In 2017, Azavea, the geospatial company based in Philadelphia’s Spring Garden neighborhood, had recently upgraded to a bigger office in a beautiful, recently renovated industrial building.
The growing GIS firm, which has more than 60 employees, is constantly in need of new talent, but now the stakes were even higher for Karissa Justice, Azavea’s People Operations Manager.
Justice advocated to sign up for Talent, Technical.ly’s hiring platform, because she was hoping to take advantage of Technical.ly’s expertise with paid content that could improve Azavea’s employer branding efforts. Plus, she was hoping to tap into Technical.ly’s vibrant audience of jobseekers.
Technical.ly worked directly with Justice and her team at Azavea to create content that would resonate with potential job applicants, like articles that featured dynamic aspects of the company’s culture, and custom story-driven job listings that explained what a role would be like, not just the dry responsibilities and requirements you’d see elsewhere.
The result?
“We get an absolutely huge value out of Technical.ly,” says Justice. “In 2018, 17 percent of our job applicants mentioned that they read about us on Technical.ly or specifically or clicked-through from Technical.ly jobs listings.”

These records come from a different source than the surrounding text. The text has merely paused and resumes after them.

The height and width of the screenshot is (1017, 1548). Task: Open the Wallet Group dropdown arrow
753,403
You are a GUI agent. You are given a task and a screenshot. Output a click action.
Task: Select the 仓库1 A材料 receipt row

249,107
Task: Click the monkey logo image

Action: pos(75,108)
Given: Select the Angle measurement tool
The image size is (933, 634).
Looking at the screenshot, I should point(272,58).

Justice was impressed by the quality of the candidates sourced by Technical.ly. She shared that the company sees a steady percentage of Technical.ly applicants—about 15%—last through each stage of the pipeline, compared to other sources. Though sources may have a higher percentage in the initial applicant pool, fewer candidates from those sources make it through the company’s phone screens and on-site interviews. To her, this says the quality of a Technical.ly jobseeker is much higher than other sources.
Justice says that Technical.ly’s storytelling is capturing the imagination of jobseekers, and what’s special about Technical.ly is that its content is contributing to better candidate quality, and how a candidate makes decisions about where to work.

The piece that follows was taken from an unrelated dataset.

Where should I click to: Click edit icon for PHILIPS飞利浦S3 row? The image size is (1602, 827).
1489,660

Candidates were consistently mentioning to Justice the content that had been published about Azavea on the Technical.ly platform — stories about culture, growth and employee passion projects, both in paid form via the Talent platform, and the separate editorial stories that our journalists wrote about the company — as the reason why they want to work at Azavea.
“Technical.ly’s messaging is resonating with jobseekers, and that’s why the quality [of candidates] is so high,” Justice said. “It’s helping us to differentiate locally.”
As of June, all five employees that the company hired in 2018 mentioned that Technical.ly was a resource used in their decision-making, showing that the content published is an additional tool that helps make things easier for their hiring team to close the deal, even when those candidate are not sourced directly from Technical.ly’s audience.
“They Google us, find Technical.ly articles, and want to work here even more,” said Justice.